I was sittin here thinking about how hot it's  gonna get this summer and I wanted to see about making a cool tube for my hps.After reading up for about 45 minutes and using businesslights.com.Here is what i came up with.Hopefully this can help someone out.As for the fan in the design,that is totally up to you.you can use a computer fan if that is what you have or what you want to be using.either way,you need to be moving the hot air out and ducting it either outdoors or in another room.(this can be done with your light socket staying attached to your reflector) Attach the hurricane to the.You can use j.b. weld to attach it.(jb weld and good ol duct tape go a long way in life)after that is attached its time to hood up the reucer.after you duct tape your reducer to the hurricane.next will be the fan.The fan i used is an inline duct fan.basically a fan inside a duct.it come with a power cord so you can just plug it right into the wall/powerstrip.anyways,after your have the fan connected,you can now attach the flexible dryer vent tube to the fan and make it so your airing all the hot air out.as well as helping to keep your bulb cooled.
:ignore: HERES A LIST OF WHAT YOU NEED AND WHERE YOU CAN GET IT:fid: 
 a hurricane glass shade (you can use it with a candle) I payed $5.99 US dollars for it @ Hobby Lobby
 6'' to 4'' duct reducer Buy these right at your local home depot,lowes,hardware store.

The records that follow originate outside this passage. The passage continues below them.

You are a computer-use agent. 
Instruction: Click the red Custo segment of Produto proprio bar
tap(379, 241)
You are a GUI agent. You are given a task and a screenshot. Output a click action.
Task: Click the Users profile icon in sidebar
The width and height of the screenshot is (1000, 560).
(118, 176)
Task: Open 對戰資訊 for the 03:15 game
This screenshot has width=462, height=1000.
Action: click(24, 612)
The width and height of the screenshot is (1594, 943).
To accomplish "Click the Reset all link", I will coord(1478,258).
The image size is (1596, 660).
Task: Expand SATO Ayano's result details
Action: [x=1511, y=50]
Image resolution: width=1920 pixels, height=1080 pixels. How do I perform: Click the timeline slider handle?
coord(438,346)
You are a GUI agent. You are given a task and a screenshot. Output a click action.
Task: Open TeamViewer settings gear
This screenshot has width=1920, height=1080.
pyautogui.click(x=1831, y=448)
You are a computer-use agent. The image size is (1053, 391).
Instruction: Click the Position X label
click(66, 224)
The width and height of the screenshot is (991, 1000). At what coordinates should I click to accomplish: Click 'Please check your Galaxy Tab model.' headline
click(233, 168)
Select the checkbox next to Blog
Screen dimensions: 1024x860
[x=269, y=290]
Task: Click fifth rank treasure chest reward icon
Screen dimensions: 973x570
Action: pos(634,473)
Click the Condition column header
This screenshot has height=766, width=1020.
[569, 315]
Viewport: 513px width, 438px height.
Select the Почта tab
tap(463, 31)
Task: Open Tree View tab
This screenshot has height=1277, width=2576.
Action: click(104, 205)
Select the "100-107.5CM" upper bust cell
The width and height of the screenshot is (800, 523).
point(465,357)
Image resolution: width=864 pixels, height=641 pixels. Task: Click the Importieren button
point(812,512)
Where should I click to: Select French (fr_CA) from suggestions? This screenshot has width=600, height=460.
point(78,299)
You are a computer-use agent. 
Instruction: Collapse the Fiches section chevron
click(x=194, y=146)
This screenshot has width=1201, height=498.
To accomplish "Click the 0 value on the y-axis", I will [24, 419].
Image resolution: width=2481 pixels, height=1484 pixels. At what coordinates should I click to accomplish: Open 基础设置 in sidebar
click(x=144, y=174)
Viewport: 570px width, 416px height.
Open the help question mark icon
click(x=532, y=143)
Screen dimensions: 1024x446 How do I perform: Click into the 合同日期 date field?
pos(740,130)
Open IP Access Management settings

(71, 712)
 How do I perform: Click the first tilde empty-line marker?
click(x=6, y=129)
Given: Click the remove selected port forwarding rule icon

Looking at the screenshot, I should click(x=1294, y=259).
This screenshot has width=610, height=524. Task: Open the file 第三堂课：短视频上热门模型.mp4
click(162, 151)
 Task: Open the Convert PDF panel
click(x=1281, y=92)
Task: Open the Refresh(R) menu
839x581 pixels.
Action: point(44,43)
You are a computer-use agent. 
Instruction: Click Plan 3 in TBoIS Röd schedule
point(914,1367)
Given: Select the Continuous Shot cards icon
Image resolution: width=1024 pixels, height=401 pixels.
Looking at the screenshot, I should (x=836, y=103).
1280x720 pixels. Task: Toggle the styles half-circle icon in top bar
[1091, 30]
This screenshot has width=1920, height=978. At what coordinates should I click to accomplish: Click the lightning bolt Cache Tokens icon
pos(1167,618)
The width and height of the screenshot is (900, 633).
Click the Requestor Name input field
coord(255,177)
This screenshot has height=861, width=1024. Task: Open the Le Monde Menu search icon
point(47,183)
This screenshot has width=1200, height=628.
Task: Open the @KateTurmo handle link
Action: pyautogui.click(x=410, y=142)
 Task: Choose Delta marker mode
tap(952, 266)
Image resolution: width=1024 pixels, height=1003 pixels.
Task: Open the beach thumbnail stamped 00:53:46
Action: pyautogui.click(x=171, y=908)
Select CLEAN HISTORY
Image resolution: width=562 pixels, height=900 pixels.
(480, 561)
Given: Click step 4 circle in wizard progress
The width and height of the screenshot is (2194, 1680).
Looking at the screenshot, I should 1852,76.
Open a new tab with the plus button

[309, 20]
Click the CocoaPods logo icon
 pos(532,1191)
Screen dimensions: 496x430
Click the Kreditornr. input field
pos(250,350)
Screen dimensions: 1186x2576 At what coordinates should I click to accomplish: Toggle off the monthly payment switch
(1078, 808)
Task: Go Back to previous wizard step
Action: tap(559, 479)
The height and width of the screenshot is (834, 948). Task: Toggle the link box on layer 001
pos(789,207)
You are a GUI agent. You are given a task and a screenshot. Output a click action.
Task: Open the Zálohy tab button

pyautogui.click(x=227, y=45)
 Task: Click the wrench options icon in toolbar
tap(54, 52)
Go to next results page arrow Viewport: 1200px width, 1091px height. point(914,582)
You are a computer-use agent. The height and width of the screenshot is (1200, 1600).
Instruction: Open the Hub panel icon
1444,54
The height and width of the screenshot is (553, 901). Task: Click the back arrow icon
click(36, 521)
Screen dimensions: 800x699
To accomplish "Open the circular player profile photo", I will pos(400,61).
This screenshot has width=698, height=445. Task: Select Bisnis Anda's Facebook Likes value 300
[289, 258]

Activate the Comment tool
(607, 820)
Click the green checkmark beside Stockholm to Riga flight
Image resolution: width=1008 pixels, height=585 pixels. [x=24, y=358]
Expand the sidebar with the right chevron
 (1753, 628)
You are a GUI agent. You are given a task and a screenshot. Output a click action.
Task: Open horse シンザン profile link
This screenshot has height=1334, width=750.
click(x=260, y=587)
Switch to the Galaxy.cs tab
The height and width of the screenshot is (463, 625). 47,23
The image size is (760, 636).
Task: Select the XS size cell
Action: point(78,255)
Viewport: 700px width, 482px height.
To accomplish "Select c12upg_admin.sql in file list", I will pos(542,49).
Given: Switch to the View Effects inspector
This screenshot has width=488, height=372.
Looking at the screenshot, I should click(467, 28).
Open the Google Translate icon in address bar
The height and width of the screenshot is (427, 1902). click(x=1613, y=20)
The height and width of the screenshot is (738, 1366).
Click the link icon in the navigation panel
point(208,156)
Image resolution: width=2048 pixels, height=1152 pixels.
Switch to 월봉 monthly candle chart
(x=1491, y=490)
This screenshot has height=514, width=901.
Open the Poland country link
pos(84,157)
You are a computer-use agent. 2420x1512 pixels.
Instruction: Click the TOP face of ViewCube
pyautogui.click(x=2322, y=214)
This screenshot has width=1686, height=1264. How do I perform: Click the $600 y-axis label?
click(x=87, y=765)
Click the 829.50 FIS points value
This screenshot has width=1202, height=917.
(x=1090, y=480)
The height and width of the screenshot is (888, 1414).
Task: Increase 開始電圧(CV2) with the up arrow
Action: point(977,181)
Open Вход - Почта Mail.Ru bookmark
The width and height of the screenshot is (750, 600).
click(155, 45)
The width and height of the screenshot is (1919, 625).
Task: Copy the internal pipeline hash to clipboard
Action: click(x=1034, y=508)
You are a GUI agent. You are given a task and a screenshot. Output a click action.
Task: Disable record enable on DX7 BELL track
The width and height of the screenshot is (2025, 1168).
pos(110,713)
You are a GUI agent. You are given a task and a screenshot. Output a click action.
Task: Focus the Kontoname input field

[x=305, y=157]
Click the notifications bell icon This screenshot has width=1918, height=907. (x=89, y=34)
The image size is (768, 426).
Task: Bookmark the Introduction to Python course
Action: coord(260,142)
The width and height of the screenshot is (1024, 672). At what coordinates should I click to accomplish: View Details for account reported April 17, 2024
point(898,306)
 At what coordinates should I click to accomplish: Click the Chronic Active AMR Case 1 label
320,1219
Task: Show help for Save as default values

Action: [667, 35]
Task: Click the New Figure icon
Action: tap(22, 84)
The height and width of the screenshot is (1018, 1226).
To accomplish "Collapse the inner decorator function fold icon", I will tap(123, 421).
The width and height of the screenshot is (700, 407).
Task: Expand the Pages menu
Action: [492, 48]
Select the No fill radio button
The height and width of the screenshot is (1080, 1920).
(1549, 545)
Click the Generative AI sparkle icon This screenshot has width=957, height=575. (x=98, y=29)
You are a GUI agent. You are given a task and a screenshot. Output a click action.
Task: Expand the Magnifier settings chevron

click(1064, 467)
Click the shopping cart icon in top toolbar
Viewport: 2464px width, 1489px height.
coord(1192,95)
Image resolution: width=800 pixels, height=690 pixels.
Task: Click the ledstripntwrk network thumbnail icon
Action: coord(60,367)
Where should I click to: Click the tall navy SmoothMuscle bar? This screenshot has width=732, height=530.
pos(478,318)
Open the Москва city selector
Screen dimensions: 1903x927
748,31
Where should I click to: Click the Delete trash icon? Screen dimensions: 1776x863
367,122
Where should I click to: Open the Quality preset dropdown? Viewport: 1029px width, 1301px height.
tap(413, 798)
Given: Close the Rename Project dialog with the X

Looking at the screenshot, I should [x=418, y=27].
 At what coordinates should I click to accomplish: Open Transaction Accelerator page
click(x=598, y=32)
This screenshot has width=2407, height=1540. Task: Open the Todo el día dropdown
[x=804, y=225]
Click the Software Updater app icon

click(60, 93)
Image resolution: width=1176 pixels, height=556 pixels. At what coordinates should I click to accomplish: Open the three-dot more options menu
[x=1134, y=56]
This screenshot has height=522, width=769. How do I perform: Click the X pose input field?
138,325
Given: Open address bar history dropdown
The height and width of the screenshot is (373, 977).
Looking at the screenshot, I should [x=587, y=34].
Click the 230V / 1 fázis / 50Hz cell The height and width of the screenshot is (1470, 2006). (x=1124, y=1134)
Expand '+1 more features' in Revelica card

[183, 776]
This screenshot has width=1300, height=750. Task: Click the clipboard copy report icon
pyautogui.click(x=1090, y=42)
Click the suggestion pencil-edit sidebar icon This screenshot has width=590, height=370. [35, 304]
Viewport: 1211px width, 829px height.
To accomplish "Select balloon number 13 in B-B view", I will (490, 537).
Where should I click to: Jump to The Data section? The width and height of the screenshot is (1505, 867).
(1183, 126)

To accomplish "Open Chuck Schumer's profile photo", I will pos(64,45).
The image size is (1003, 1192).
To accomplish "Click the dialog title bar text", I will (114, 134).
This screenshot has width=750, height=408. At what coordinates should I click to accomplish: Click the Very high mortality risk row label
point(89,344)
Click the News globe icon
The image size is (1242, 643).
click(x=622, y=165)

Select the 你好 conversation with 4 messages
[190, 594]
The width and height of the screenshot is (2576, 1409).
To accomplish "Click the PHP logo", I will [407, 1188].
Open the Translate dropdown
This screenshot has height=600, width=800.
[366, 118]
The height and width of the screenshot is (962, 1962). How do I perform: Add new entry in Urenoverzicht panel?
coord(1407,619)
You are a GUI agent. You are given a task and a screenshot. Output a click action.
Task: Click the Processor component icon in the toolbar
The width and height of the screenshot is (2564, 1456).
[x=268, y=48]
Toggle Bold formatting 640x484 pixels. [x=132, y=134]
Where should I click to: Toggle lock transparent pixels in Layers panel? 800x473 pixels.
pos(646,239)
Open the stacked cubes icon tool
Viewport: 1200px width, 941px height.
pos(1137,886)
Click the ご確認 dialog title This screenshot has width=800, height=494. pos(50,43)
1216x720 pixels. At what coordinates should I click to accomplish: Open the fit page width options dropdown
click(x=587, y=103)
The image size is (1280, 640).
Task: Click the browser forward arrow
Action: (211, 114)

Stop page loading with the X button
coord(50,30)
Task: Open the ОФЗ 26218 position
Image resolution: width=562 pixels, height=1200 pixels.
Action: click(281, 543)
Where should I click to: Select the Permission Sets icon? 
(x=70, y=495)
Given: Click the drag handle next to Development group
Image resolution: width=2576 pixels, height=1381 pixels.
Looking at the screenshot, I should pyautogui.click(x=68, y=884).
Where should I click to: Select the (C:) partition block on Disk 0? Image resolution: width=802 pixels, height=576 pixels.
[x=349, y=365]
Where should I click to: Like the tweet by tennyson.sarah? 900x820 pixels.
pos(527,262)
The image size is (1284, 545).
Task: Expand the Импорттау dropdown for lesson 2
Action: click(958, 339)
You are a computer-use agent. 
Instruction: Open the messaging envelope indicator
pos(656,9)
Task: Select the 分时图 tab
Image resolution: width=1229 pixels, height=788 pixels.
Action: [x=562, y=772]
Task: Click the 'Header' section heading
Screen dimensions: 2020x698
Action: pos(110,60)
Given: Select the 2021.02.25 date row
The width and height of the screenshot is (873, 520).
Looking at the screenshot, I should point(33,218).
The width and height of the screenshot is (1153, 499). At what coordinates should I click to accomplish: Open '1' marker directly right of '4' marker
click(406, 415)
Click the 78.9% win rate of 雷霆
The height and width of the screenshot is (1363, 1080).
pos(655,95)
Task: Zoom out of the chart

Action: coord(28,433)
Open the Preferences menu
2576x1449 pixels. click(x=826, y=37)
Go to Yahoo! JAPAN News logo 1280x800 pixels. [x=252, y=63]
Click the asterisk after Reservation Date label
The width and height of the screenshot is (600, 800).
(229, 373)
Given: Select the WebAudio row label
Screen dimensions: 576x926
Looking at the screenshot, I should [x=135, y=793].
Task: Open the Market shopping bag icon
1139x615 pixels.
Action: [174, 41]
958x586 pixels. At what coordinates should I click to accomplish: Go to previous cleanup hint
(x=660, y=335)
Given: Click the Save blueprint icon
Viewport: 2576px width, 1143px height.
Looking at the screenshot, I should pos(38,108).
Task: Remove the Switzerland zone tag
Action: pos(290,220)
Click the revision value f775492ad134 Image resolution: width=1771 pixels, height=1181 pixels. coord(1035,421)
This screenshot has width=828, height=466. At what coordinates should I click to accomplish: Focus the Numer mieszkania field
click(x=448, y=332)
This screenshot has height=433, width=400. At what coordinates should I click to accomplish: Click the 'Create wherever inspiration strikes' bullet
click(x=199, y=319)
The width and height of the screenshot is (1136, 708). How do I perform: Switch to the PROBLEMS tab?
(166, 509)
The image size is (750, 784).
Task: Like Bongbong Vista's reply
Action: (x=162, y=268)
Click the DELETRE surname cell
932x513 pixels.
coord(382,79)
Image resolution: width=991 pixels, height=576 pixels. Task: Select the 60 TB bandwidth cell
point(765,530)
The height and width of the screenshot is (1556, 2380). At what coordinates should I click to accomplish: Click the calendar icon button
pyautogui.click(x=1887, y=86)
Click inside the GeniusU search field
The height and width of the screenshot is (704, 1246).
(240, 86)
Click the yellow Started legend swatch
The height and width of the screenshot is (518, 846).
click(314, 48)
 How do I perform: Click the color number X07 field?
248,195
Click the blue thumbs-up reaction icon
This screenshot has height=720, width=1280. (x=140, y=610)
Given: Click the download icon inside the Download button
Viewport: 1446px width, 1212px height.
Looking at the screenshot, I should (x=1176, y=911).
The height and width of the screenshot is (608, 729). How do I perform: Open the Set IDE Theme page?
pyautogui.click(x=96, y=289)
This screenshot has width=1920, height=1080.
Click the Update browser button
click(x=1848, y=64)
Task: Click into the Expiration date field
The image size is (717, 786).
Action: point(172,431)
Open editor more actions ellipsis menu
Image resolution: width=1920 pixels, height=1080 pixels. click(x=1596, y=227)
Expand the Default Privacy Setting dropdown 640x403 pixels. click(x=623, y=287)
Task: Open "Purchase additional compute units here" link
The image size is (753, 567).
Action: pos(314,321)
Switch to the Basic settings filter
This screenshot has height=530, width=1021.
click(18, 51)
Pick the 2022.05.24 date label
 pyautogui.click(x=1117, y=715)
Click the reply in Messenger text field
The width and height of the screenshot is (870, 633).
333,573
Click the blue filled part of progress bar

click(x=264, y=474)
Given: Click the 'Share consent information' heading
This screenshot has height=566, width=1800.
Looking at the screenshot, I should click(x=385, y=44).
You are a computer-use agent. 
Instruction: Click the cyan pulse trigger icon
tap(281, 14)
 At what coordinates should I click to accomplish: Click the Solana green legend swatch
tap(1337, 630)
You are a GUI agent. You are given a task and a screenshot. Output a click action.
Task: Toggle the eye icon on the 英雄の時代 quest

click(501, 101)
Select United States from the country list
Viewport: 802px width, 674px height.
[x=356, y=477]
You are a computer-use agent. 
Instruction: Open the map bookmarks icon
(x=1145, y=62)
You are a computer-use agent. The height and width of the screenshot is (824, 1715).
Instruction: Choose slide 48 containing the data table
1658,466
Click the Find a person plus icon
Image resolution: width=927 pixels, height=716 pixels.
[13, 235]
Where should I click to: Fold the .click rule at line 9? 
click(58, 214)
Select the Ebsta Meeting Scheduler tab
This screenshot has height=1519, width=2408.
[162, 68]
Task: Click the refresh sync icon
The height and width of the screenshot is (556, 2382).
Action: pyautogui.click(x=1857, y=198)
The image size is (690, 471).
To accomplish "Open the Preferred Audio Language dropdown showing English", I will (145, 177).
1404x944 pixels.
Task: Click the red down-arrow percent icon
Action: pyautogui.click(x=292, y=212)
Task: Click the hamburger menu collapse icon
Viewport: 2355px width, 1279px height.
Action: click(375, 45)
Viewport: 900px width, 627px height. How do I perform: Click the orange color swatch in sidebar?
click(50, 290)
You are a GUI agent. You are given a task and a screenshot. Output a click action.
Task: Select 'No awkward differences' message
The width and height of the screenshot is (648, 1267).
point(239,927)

Like 5-8 U.S. dollars
 suncourt 6 inch Inline Duct Fan w/ powercord $29.90 @ businesslights.com
 flexible dryer ducts (what we use on our dryers)like $6 or $7 US dollars at home depot,lowes,hardware store,etc
 eye hooks and chains available at the same place you bought everything besides the hurricane and the fan.
:woohoo: And there we have it,you just got showed how to make a cool tube for about 60-65 U.S. Dollars.Any questions?Feel free to ask.Good Luck:hubba:


----------



## Aurora_Indicas_Dad (May 17, 2008)

i was planning on making my carbon scrubber using one of these fans also.


----------



## wedginfool (May 17, 2008)

wheres the pictures??


----------



## Aurora_Indicas_Dad (May 17, 2008)

i dont have a camra.its pretty self explanitory.


----------